───── Material provided ─────

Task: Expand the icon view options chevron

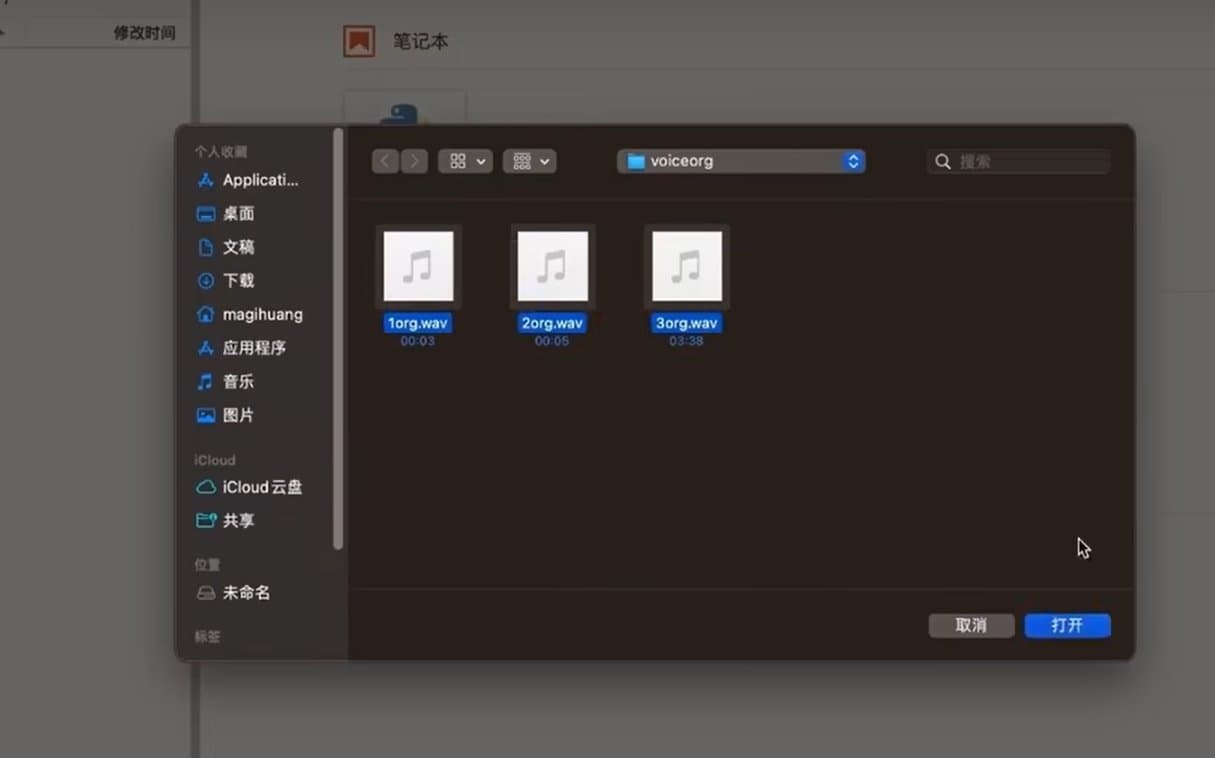Action: point(480,161)
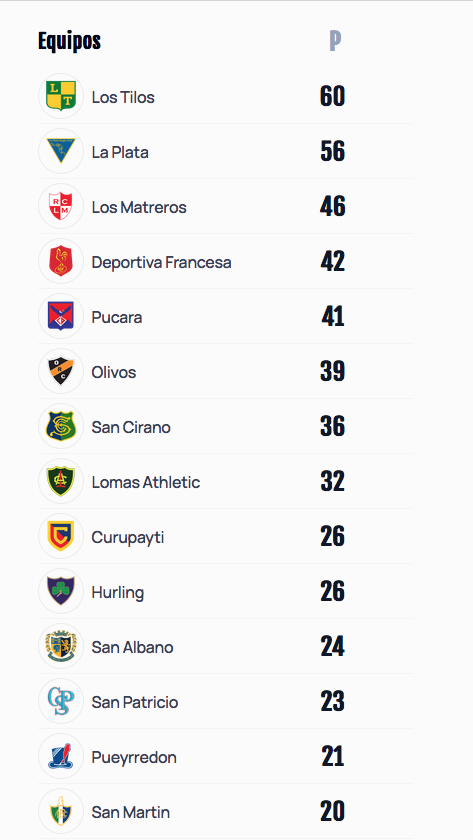This screenshot has width=473, height=840.
Task: Sort by the P points column header
Action: [335, 41]
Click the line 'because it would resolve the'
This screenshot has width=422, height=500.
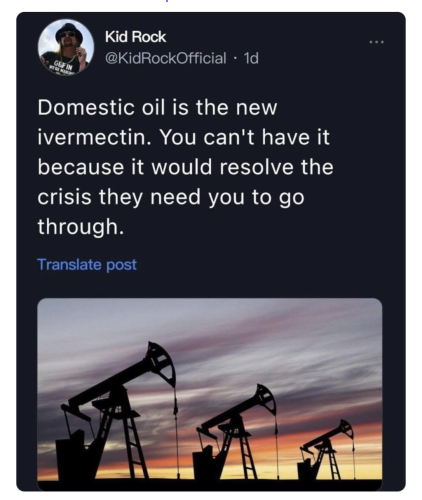185,167
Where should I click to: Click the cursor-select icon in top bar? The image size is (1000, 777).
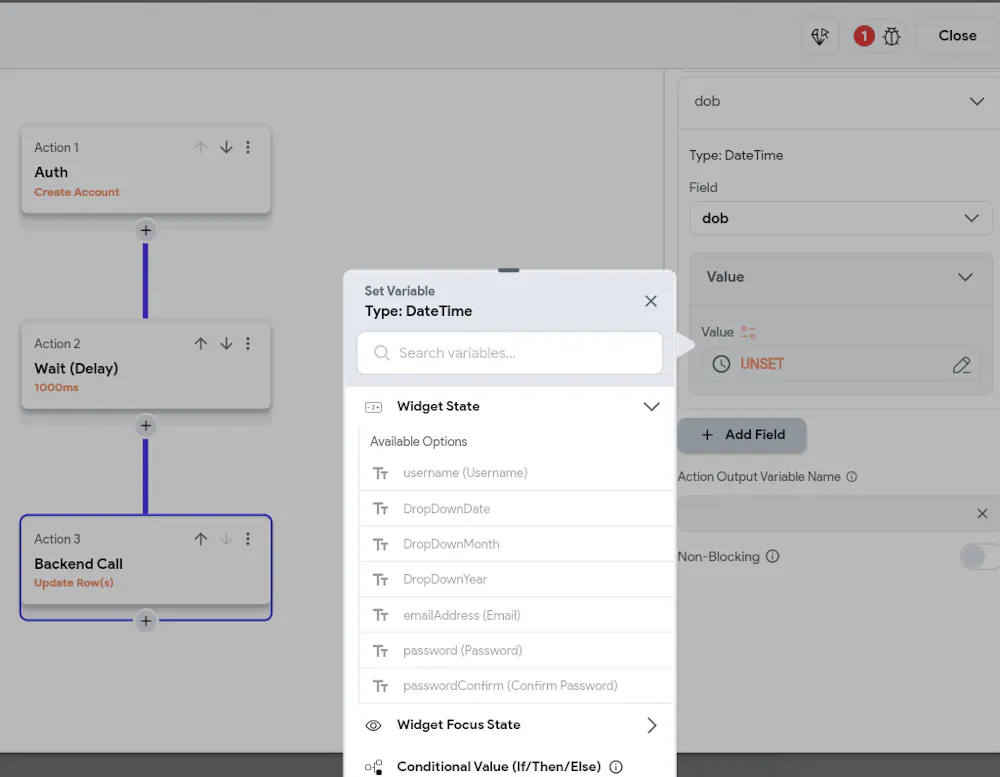click(820, 36)
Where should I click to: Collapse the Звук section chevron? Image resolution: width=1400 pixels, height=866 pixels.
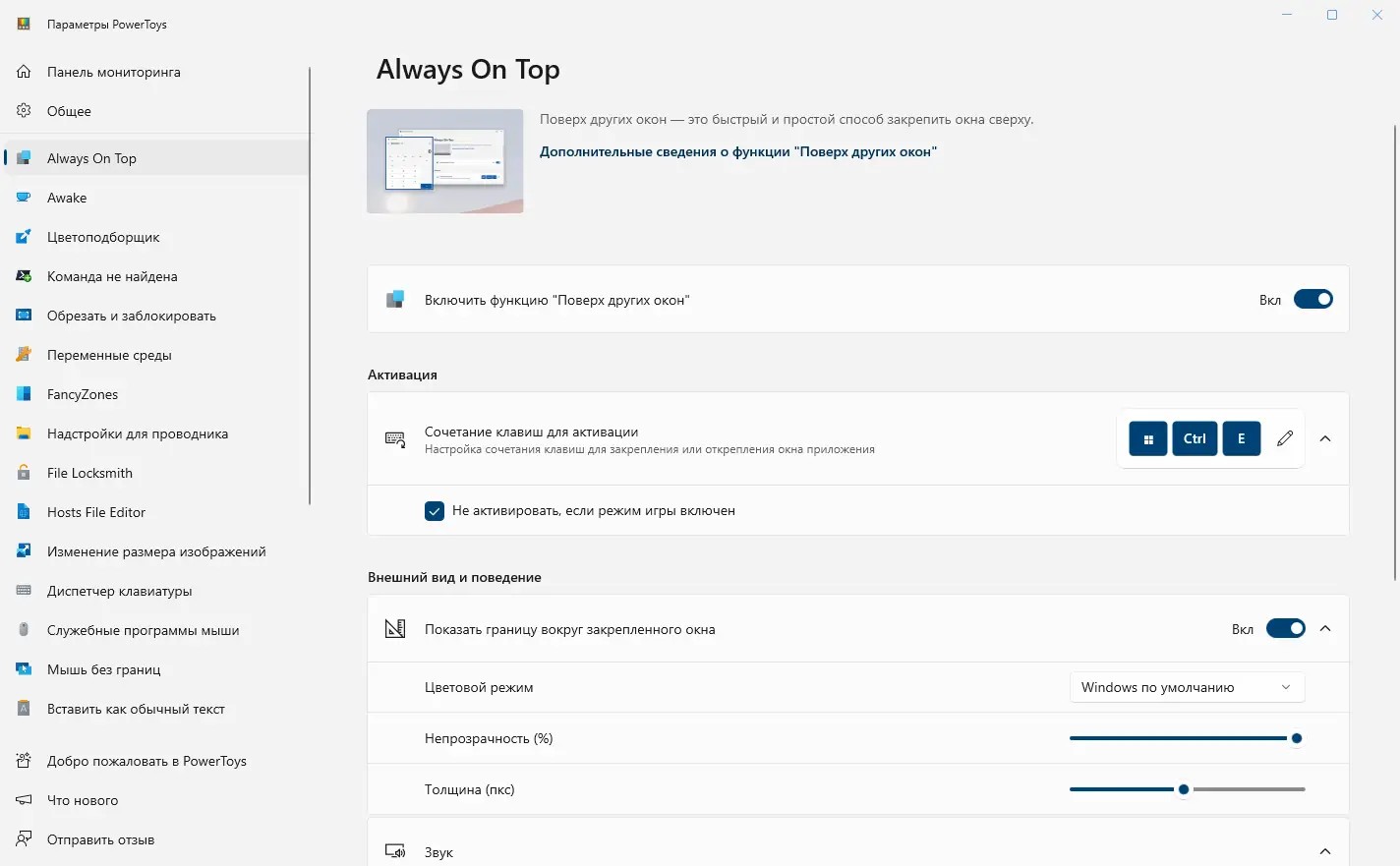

─────

Copy out all the data above exactly as written. Skip the pictures.

• Answer below:
Task: Expand the icon view options chevron

Action: point(480,161)
This screenshot has width=473, height=840.
Task: Sort by the P points column header
Action: [335, 41]
Click the line 'because it would resolve the'
This screenshot has width=422, height=500.
185,167
Where should I click to: Click the cursor-select icon in top bar? The image size is (1000, 777).
click(820, 36)
Where should I click to: Collapse the Звук section chevron? Image resolution: width=1400 pixels, height=866 pixels.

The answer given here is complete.